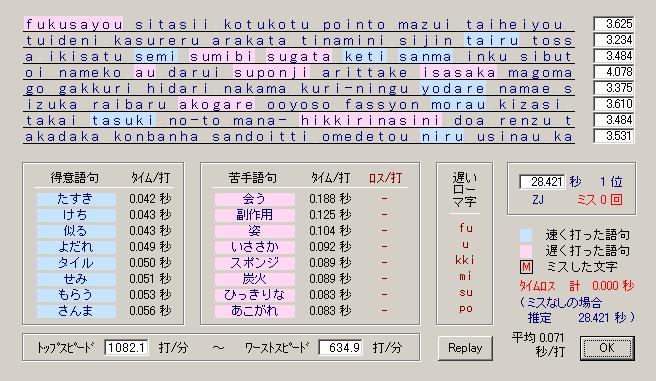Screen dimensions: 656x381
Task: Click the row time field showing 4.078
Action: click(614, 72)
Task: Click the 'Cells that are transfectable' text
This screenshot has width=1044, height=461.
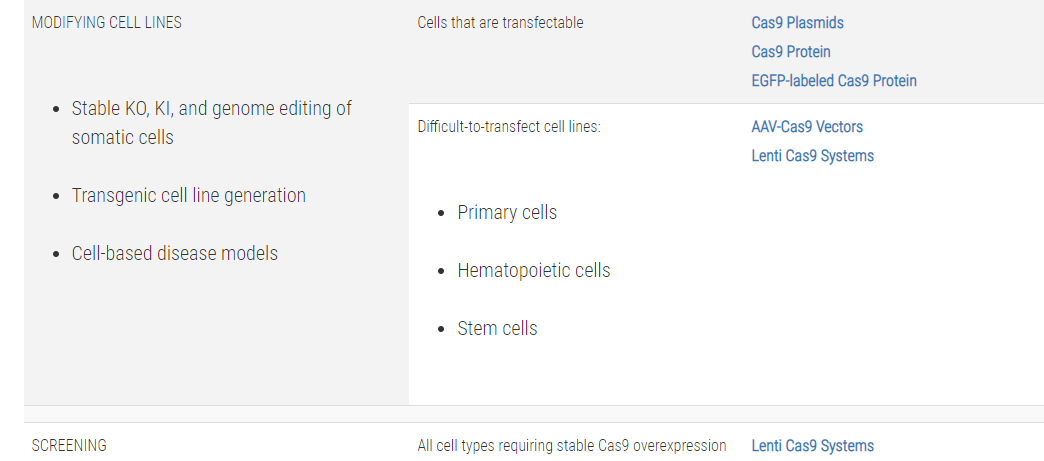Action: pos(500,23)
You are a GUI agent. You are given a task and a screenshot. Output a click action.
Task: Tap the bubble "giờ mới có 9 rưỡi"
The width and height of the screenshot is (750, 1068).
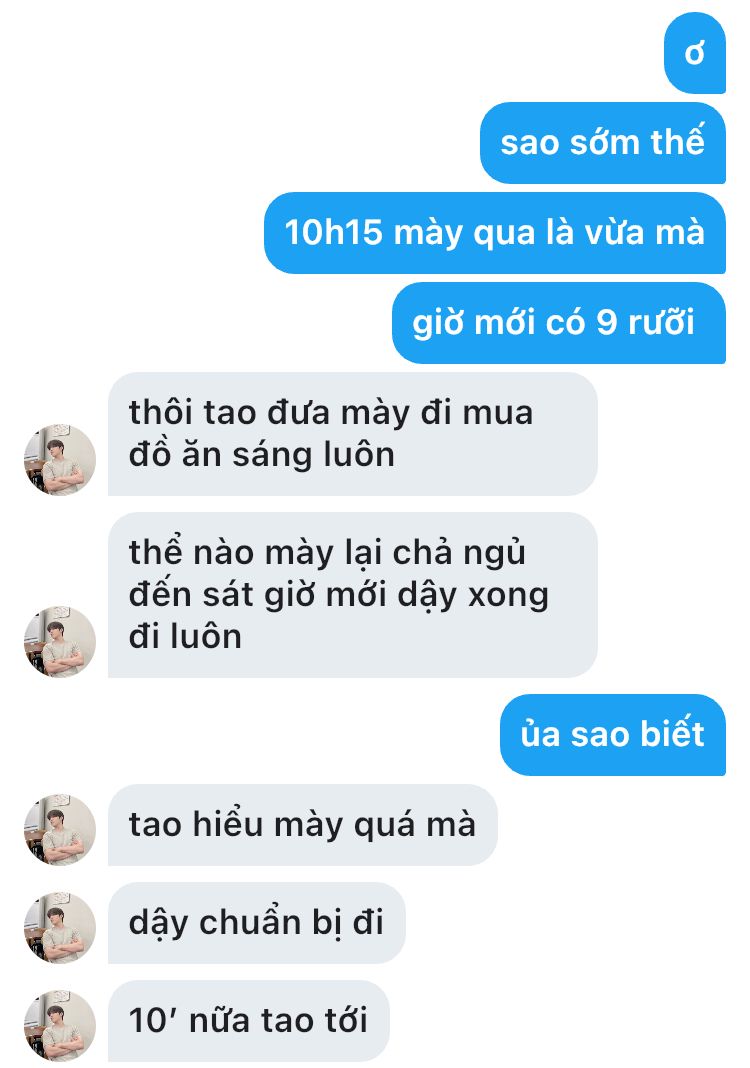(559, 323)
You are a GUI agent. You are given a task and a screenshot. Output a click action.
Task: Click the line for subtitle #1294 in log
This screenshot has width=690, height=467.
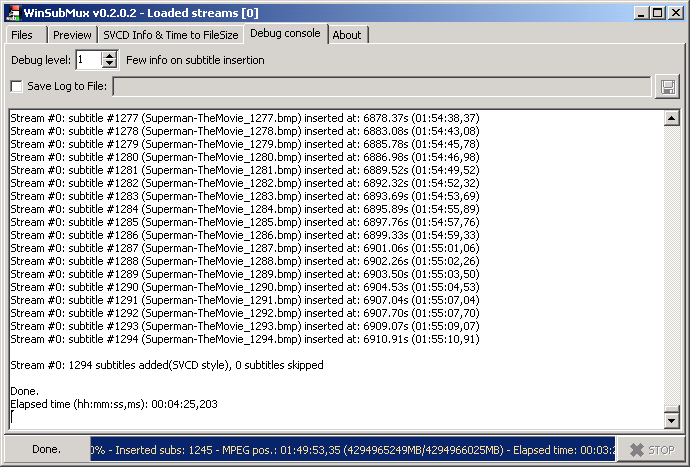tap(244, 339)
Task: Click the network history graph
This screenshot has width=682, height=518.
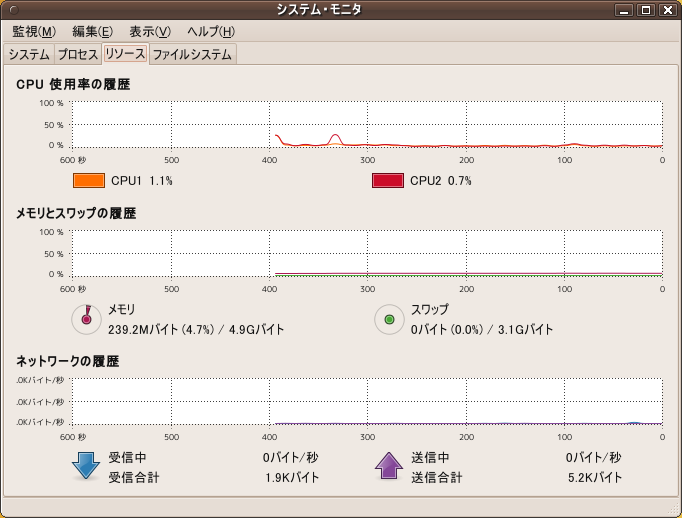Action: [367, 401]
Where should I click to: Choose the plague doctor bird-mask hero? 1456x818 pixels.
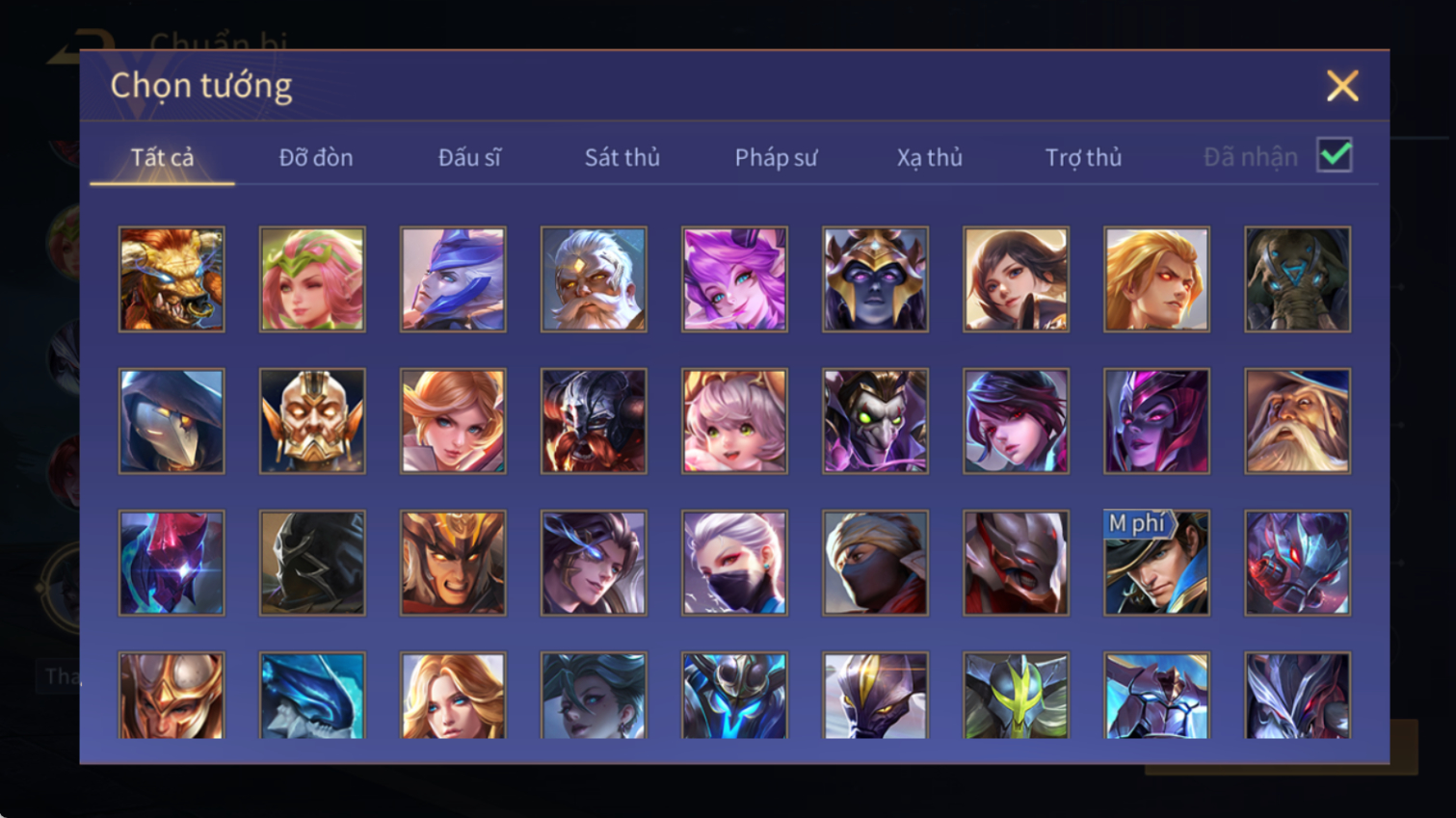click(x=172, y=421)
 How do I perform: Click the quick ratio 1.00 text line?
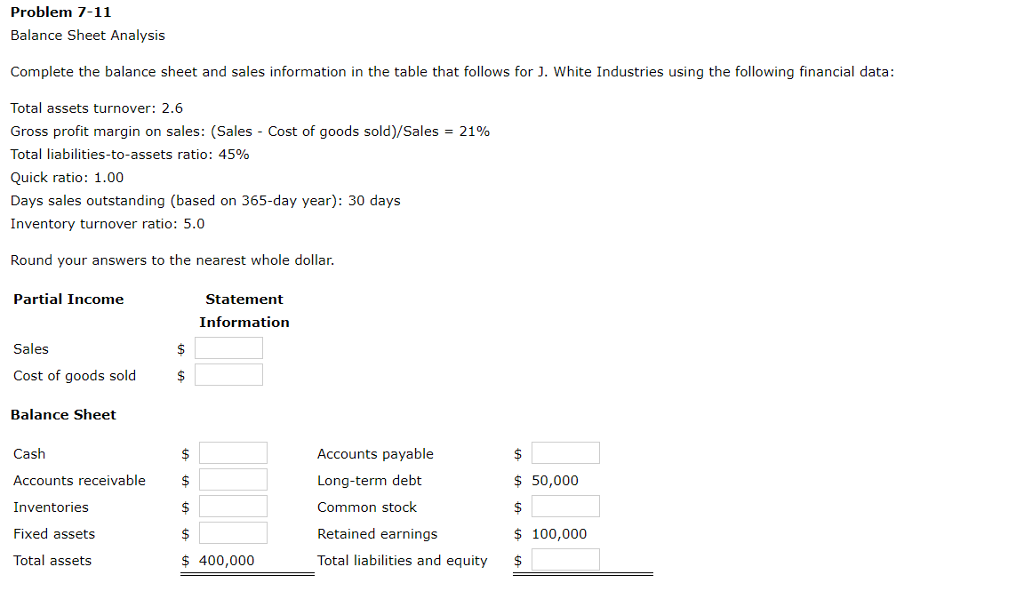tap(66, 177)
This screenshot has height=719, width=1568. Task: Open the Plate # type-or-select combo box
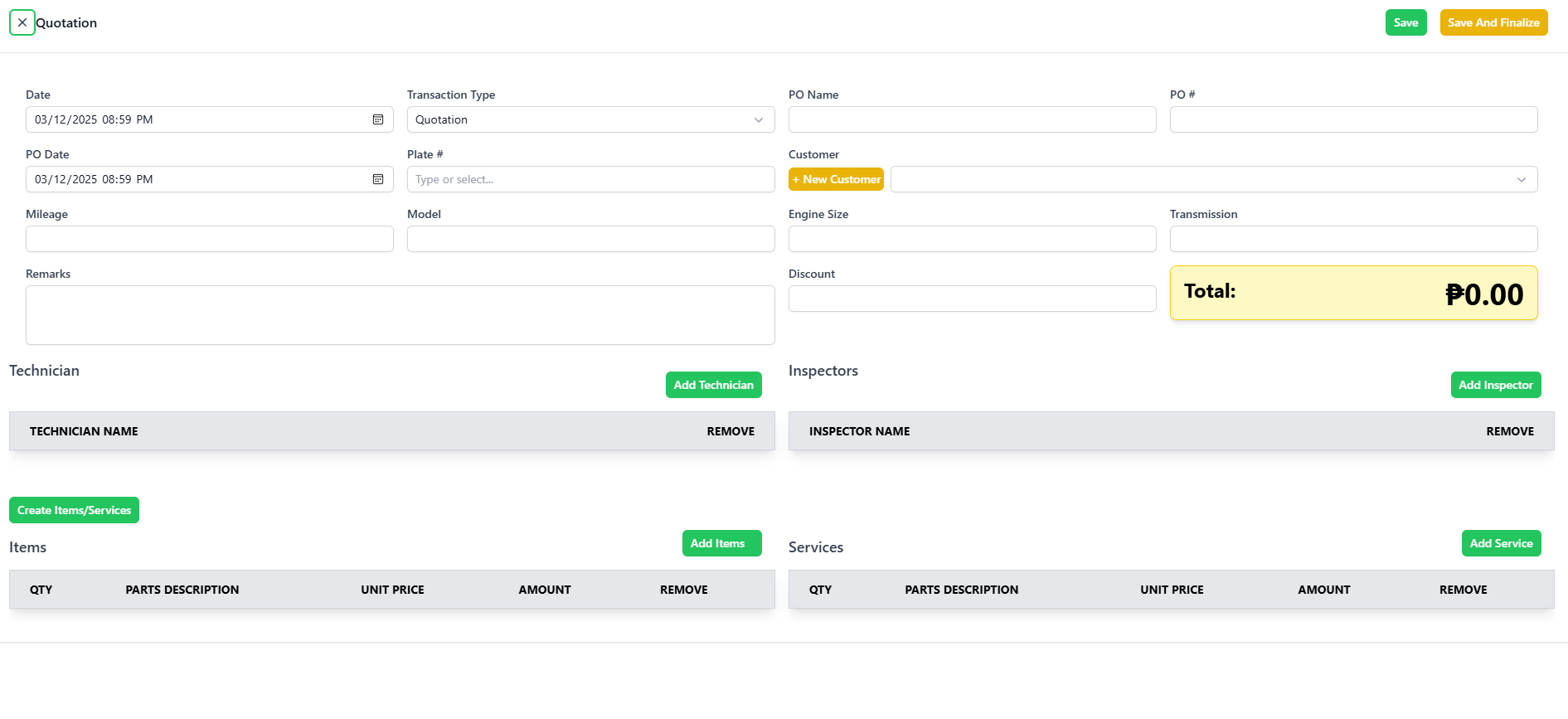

§ **YOUR ASSIGNMENT**
The copy must begin at the line containing "Task: Click the line" and end at the last line of the data above, with every line retyped exactly and no pictures included.

§ **RESULT FOR THIS EXERCISE**
Task: Click the line for subtitle #1294 in log
This screenshot has width=690, height=467.
tap(244, 339)
Task: Click the network history graph
This screenshot has width=682, height=518.
Action: [367, 401]
Where should I click to: Choose the plague doctor bird-mask hero? 1456x818 pixels.
click(x=172, y=421)
 How do I perform: Click the quick ratio 1.00 text line?
tap(66, 177)
This screenshot has height=719, width=1568. Task: Open the Plate # type-or-select combo box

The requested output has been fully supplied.